Hopefully I don't have too many Trekkers that read my blog and are going to debate my metaphor, but with that possibility in mind, I'm going to boldly - I can't even finish it.
So those of you familiar with Star Trek will know about the Borg. A cyborg race that injects you with nanotechnology and turns you into one of them. It is called assimilating.
Now imagine yourself seeing someone you don't know (or maybe someone you do) and making up a story of what they are doing. I don't mean that you are imagining them doing something. You are really seeing them do something, but you are imagining why they are doing it. You create their back story almost instantly and from there determine why they are making all the decisions they are making. If you are still having trouble with this concept, maybe think of a baby crying on a plane and how the mother decides to deal with that. Where did your mind go? An experience from your past? An imagined experience? How old was the mother? Did you react to her in your imagination? Well all of this is happening in real life to, moment to moment. You create a story.
To you, that story is the truth. You believe your own story, not bothering to question it until something drastic happens and you are forced to re-think it. I'm sure some of you are more open to changing your story then others, but you're still creating a story.

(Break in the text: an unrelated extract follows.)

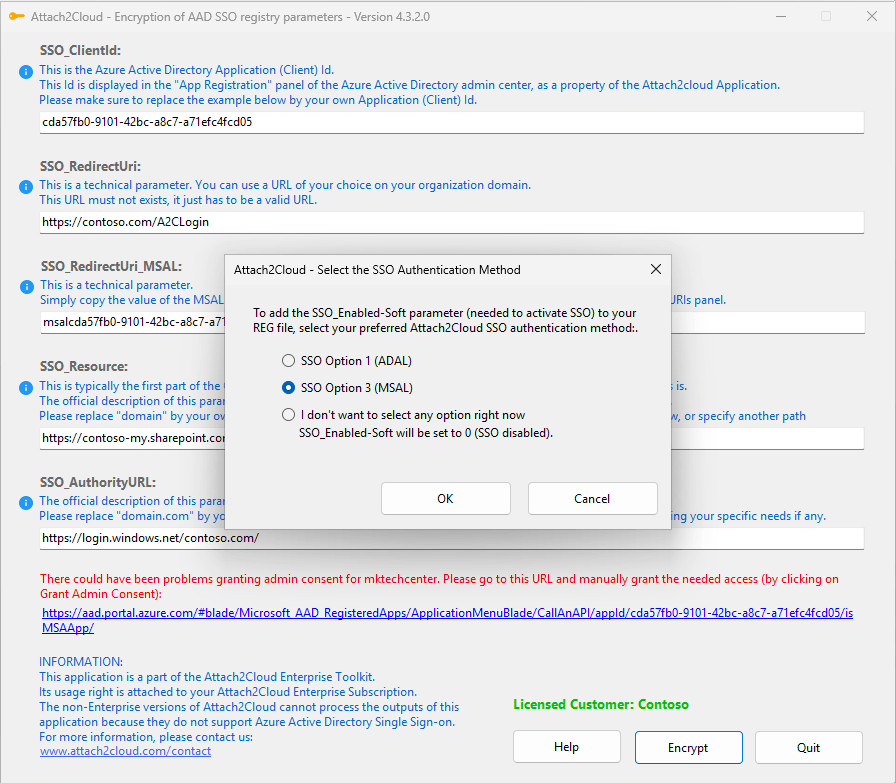Quit the Attach2Cloud application
The width and height of the screenshot is (896, 783).
tap(808, 746)
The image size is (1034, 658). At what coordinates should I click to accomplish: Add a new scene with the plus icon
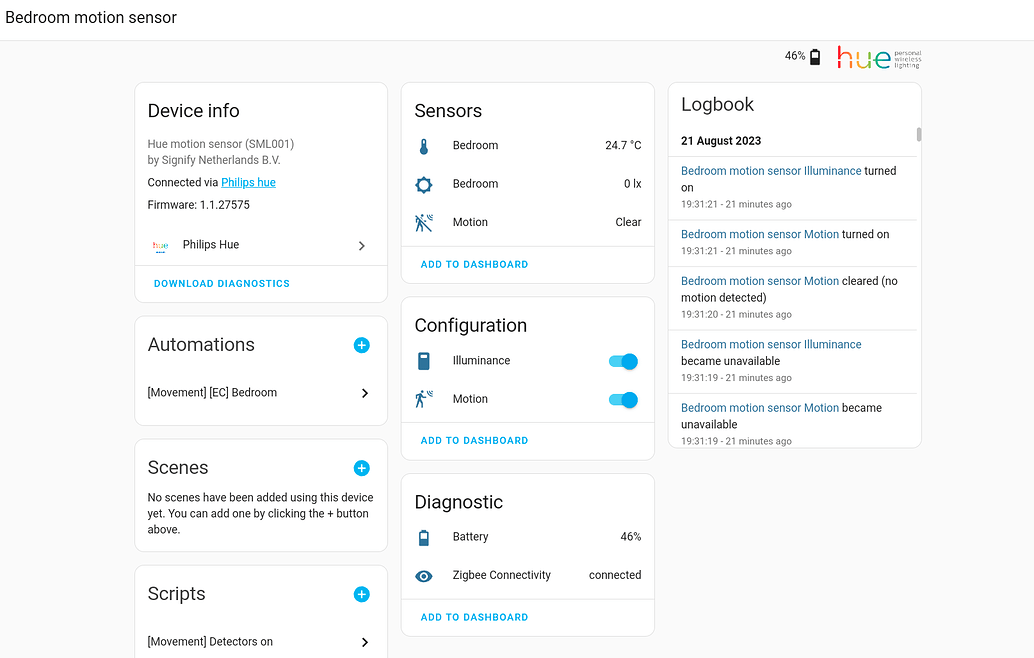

So then what do you do with your story? You share it. I mean it is the truth for you, so why isn't it just the truth? You complain to your friend about the crying baby, maybe even hours after you've gotten off the plane. Maybe you actually talk to the mother. You try to include everyone you can, not just in this story, but all of your stories. The more you include people, the more they are the truth. You are assimilating people. You are putting your nano-probes into people in the hopes they will join you.
When I was 2 and a half years old, my parents flew with me from San Diego to Albany. The story I was given was that I was very sick and all the flight attendants loved me and felt bad for me. I imagine the story of at least some of the people on the plane were something along the lines of "shut that damn baby up, why isn't his mom doing anything?". Do you know what my story was? I didn't have a story. I don't even remember it. Pain; react. Not a story. Just a body doing what it does.
So I ask you, do we want to be a bunch of Borg, endlessly trying to assimilate each others stories or do we want to be more?